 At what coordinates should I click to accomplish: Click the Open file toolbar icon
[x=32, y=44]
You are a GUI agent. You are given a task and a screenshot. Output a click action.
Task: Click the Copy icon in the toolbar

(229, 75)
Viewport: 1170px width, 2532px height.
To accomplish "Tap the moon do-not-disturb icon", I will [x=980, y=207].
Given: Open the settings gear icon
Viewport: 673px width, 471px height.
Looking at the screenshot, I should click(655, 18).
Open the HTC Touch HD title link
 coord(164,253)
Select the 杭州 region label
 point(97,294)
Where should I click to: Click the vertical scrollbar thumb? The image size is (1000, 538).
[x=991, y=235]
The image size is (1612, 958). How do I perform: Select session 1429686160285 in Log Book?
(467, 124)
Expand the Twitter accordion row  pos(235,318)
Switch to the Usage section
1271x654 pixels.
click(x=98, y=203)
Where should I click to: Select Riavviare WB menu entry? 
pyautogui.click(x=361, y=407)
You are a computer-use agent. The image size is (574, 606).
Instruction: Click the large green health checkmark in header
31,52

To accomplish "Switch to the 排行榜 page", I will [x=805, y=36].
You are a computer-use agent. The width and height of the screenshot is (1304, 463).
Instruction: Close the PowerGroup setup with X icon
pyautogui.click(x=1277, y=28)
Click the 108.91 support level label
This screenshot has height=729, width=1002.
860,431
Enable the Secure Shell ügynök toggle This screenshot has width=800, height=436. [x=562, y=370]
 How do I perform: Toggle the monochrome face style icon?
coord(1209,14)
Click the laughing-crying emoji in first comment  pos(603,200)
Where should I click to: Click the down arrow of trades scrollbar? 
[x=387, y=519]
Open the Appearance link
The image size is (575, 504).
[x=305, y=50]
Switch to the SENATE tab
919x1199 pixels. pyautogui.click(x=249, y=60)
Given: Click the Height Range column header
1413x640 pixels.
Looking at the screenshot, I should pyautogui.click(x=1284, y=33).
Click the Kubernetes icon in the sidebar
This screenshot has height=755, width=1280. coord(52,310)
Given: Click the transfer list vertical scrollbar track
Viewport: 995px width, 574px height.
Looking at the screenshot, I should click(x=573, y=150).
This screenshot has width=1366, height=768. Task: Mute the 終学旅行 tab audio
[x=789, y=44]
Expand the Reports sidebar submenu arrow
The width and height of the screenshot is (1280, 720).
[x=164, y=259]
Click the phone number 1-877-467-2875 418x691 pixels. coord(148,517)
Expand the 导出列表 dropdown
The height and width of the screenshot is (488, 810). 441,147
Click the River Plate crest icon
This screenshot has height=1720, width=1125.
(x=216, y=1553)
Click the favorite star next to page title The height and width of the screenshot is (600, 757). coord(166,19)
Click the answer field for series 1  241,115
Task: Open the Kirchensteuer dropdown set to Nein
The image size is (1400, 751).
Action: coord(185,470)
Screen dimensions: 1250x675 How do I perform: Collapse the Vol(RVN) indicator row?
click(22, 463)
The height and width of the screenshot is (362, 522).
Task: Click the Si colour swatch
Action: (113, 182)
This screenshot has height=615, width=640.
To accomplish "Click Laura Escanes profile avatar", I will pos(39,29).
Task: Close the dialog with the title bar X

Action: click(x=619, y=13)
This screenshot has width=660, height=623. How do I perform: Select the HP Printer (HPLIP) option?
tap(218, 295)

What the task asks -
Bring together all lines from the listing that contain the word "computer".

Solution to the problem -
You are a computer-use agent. The image size is (574, 606).
You are a computer-use agent. The width and height of the screenshot is (1304, 463).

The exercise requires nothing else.